## DATA TO EXAMINE
_ _ _ _ _

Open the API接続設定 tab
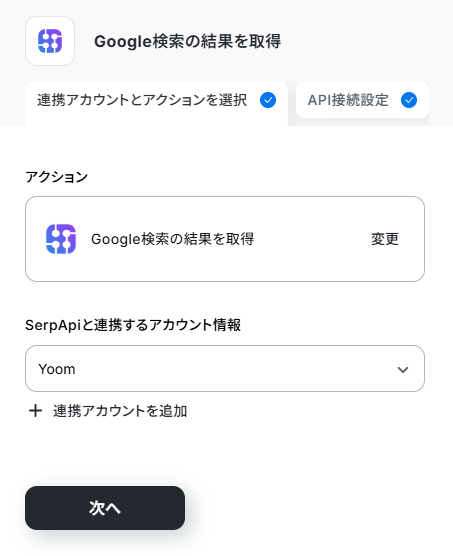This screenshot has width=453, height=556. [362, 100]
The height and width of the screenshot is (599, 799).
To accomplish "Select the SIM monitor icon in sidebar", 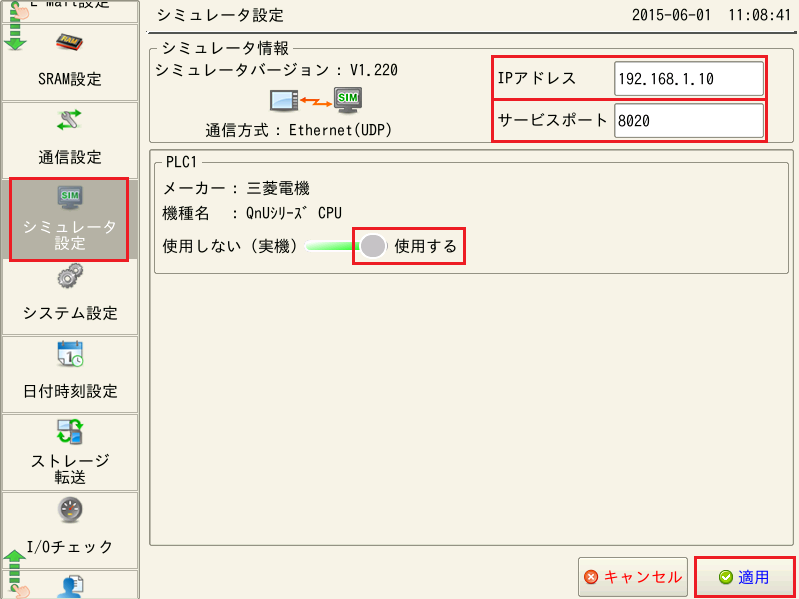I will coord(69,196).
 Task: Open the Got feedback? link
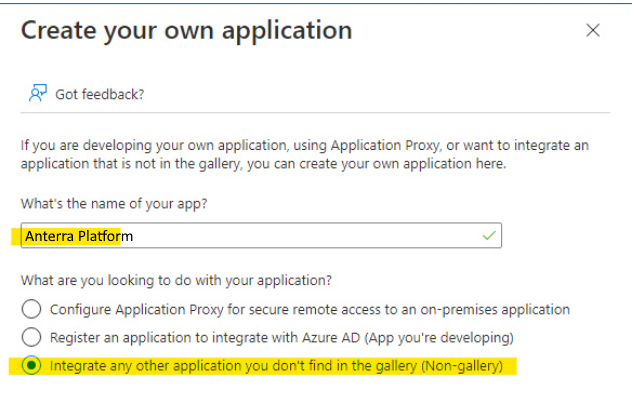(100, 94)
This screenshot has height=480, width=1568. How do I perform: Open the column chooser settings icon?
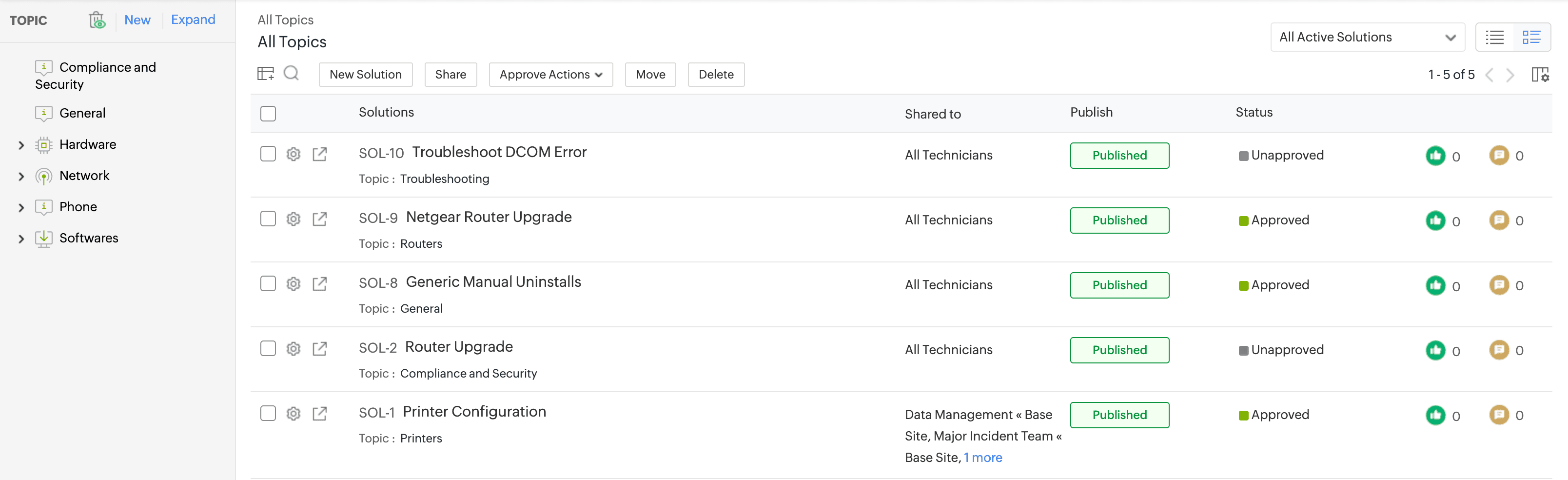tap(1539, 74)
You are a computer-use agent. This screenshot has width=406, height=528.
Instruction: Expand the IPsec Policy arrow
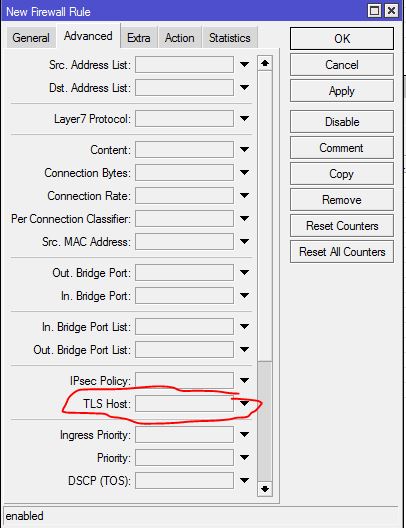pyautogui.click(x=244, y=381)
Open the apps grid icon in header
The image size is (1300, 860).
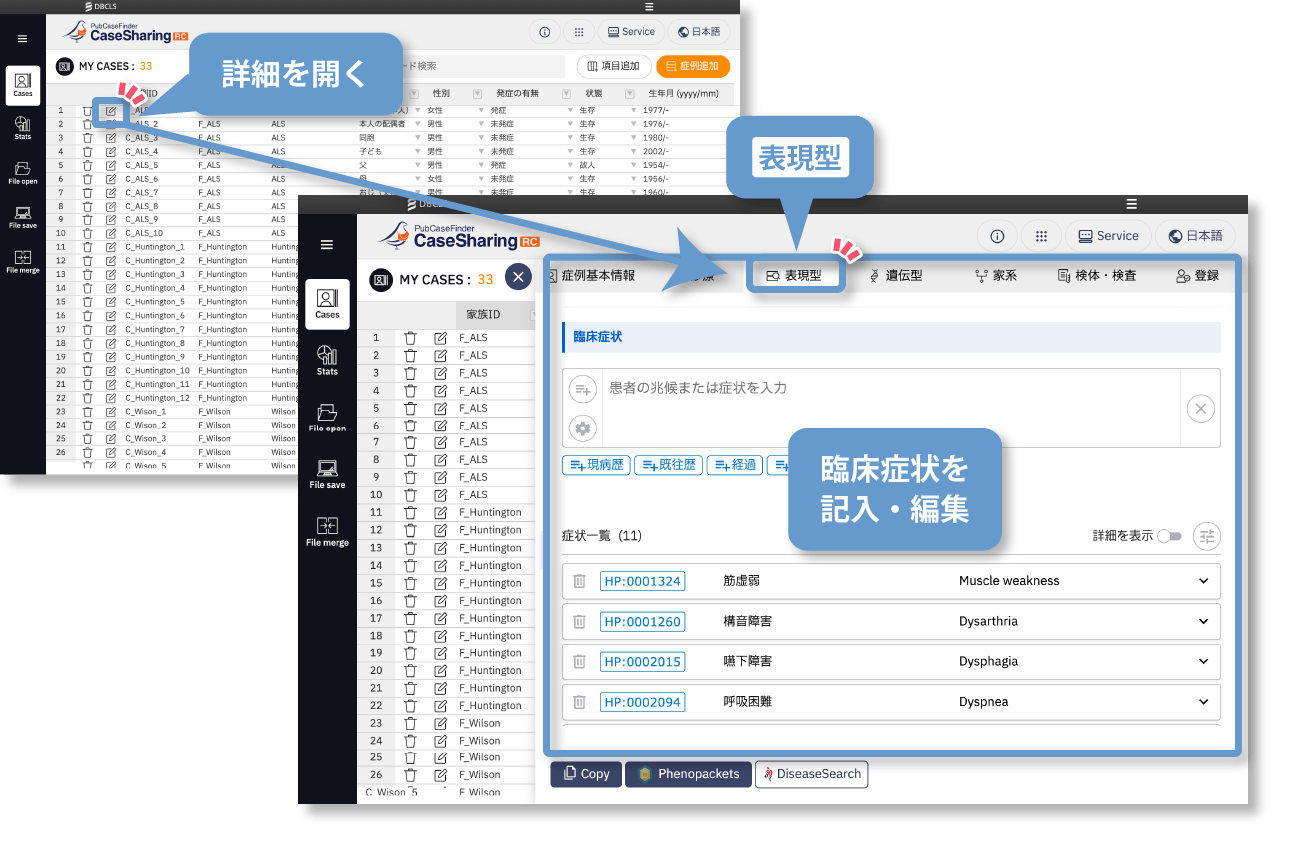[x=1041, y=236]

_ _ _ _ _

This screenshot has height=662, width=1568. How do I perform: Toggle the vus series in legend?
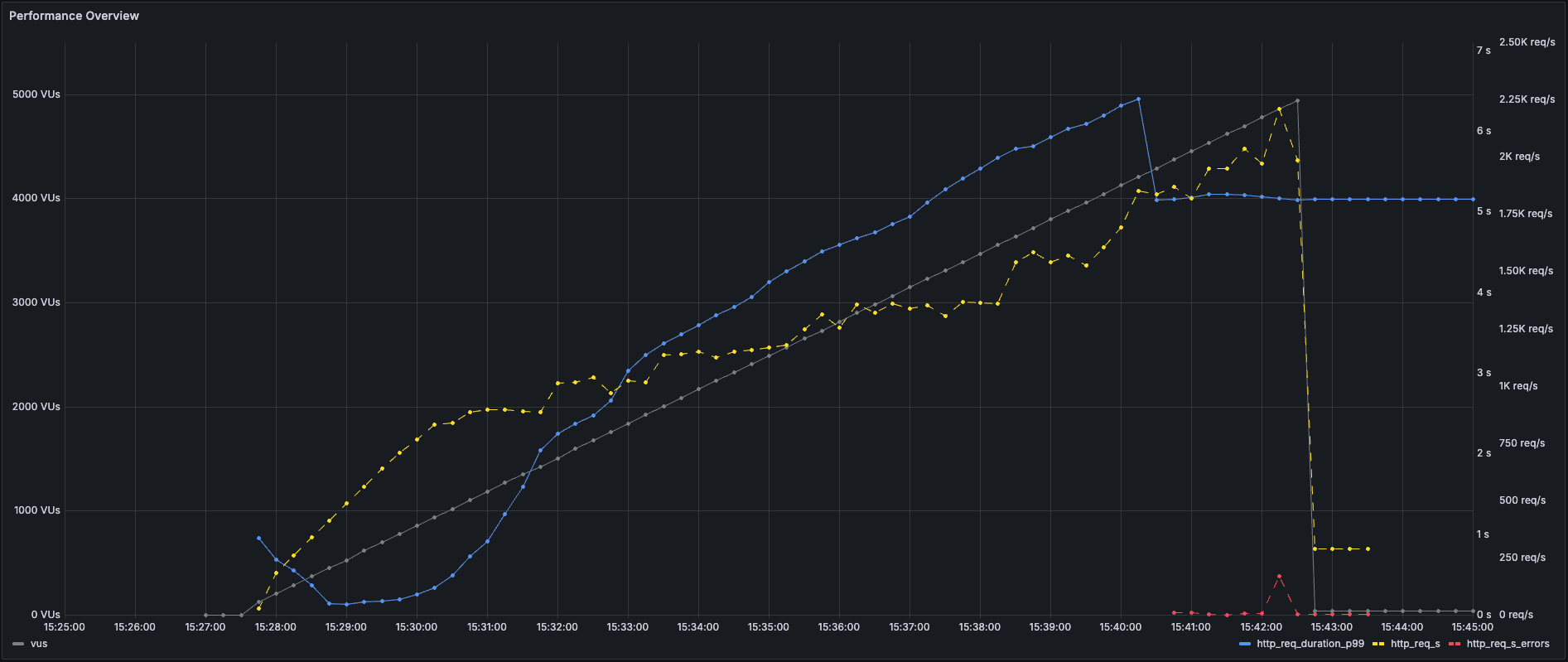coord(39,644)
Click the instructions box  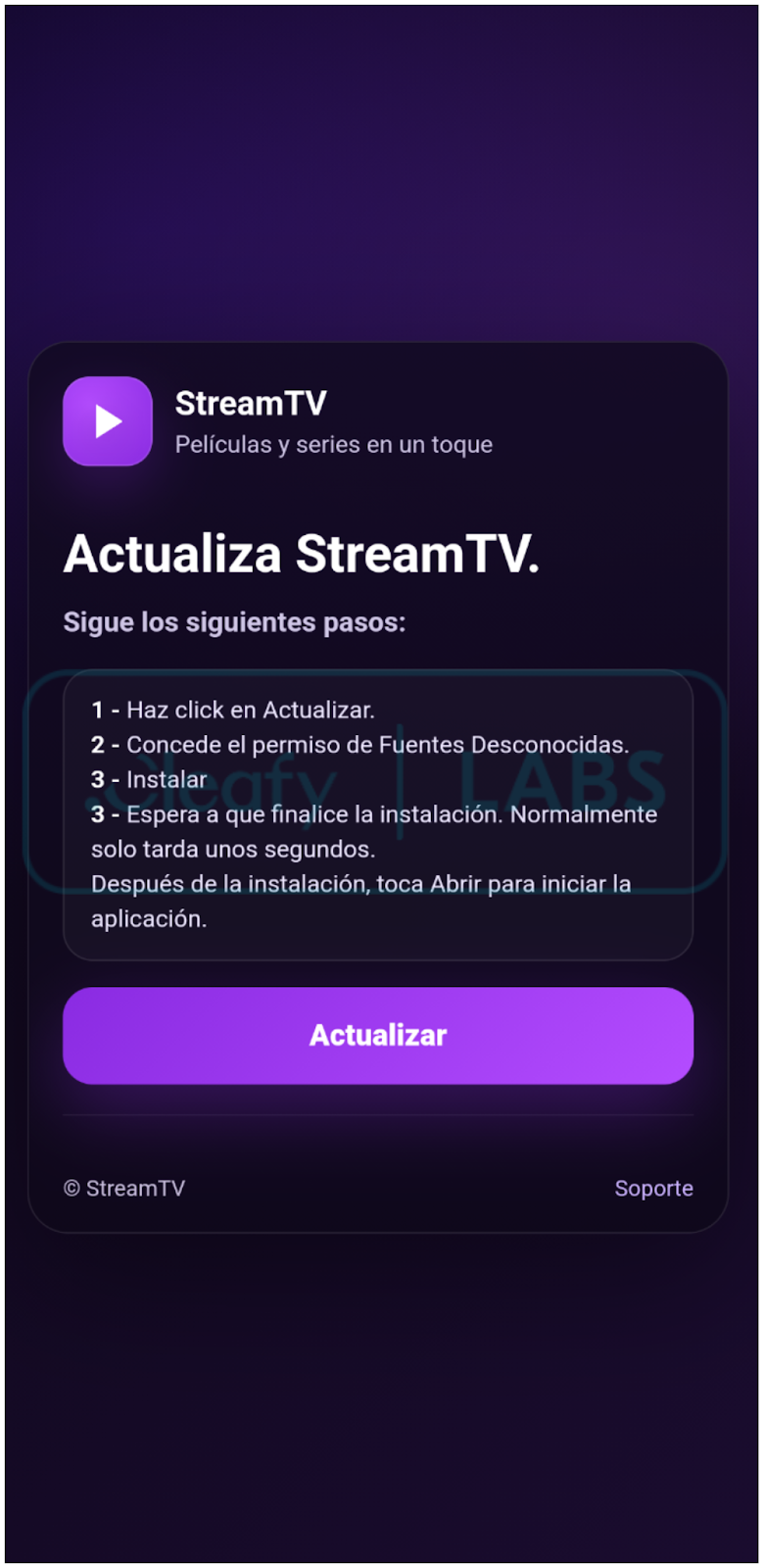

_ _ _ _ _

## PROBLEM TO SOLVE
Exact copy, pictures excluded: every line above from the one containing "This screenshot has height=480, width=1568." to the one containing "Open the apps grid icon in header", inclusive, and nothing more.

## SOLUTION
This screenshot has height=480, width=1568. How do I perform: Open the column chooser settings icon?
tap(1539, 74)
You are a computer-use agent. This screenshot has width=406, height=528.
Instruction: Expand the IPsec Policy arrow
pyautogui.click(x=244, y=381)
Open the apps grid icon in header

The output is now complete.